### [Set task]
Render every line of the listing below as a JSON list of strings, one string per line, with blank lines omitted.

— start —

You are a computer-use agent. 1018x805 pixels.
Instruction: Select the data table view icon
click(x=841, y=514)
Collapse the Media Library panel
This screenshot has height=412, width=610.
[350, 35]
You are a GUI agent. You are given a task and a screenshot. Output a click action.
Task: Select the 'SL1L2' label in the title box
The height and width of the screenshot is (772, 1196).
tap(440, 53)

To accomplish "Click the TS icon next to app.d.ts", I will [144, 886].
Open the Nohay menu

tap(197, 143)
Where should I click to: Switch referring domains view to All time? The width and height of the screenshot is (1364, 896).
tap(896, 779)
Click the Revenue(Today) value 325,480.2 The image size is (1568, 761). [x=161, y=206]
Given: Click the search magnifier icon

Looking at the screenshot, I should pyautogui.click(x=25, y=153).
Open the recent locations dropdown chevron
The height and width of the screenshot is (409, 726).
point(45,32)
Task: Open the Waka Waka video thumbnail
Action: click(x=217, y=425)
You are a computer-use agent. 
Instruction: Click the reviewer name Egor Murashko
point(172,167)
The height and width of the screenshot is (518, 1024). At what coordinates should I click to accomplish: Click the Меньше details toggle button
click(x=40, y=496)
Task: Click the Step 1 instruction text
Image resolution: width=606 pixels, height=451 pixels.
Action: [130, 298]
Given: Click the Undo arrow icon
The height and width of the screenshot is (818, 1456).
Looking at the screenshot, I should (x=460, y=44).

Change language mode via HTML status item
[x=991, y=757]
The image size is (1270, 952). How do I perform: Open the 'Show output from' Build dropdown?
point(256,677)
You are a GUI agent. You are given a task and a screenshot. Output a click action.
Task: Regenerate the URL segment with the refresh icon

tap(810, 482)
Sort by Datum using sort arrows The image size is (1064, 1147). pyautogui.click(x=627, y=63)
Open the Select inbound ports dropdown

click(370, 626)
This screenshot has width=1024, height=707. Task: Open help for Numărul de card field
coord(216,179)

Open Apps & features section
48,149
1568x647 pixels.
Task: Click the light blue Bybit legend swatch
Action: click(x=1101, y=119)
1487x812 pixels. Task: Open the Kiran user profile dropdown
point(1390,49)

— end —

### [Answer to the exercise]
[
  "You are a computer-use agent. 1018x805 pixels.",
  "Instruction: Select the data table view icon",
  "click(x=841, y=514)",
  "Collapse the Media Library panel",
  "This screenshot has height=412, width=610.",
  "[350, 35]",
  "You are a GUI agent. You are given a task and a screenshot. Output a click action.",
  "Task: Select the 'SL1L2' label in the title box",
  "The height and width of the screenshot is (772, 1196).",
  "tap(440, 53)",
  "To accomplish \"Click the TS icon next to app.d.ts\", I will [144, 886].",
  "Open the Nohay menu",
  "tap(197, 143)",
  "Where should I click to: Switch referring domains view to All time? The width and height of the screenshot is (1364, 896).",
  "tap(896, 779)",
  "Click the Revenue(Today) value 325,480.2 The image size is (1568, 761). [x=161, y=206]",
  "Given: Click the search magnifier icon",
  "Looking at the screenshot, I should pyautogui.click(x=25, y=153).",
  "Open the recent locations dropdown chevron",
  "The height and width of the screenshot is (409, 726).",
  "point(45,32)",
  "Task: Open the Waka Waka video thumbnail",
  "Action: click(x=217, y=425)",
  "You are a computer-use agent. ",
  "Instruction: Click the reviewer name Egor Murashko",
  "point(172,167)",
  "The height and width of the screenshot is (518, 1024). At what coordinates should I click to accomplish: Click the Меньше details toggle button",
  "click(x=40, y=496)",
  "Task: Click the Step 1 instruction text",
  "Image resolution: width=606 pixels, height=451 pixels.",
  "Action: [130, 298]",
  "Given: Click the Undo arrow icon",
  "The height and width of the screenshot is (818, 1456).",
  "Looking at the screenshot, I should (x=460, y=44).",
  "Change language mode via HTML status item",
  "[x=991, y=757]",
  "The image size is (1270, 952). How do I perform: Open the 'Show output from' Build dropdown?",
  "point(256,677)",
  "You are a GUI agent. You are given a task and a screenshot. Output a click action.",
  "Task: Regenerate the URL segment with the refresh icon",
  "tap(810, 482)",
  "Sort by Datum using sort arrows The image size is (1064, 1147). pyautogui.click(x=627, y=63)",
  "Open the Select inbound ports dropdown",
  "click(370, 626)",
  "This screenshot has width=1024, height=707. Task: Open help for Numărul de card field",
  "coord(216,179)",
  "Open Apps & features section",
  "48,149",
  "1568x647 pixels.",
  "Task: Click the light blue Bybit legend swatch",
  "Action: click(x=1101, y=119)",
  "1487x812 pixels. Task: Open the Kiran user profile dropdown",
  "point(1390,49)"
]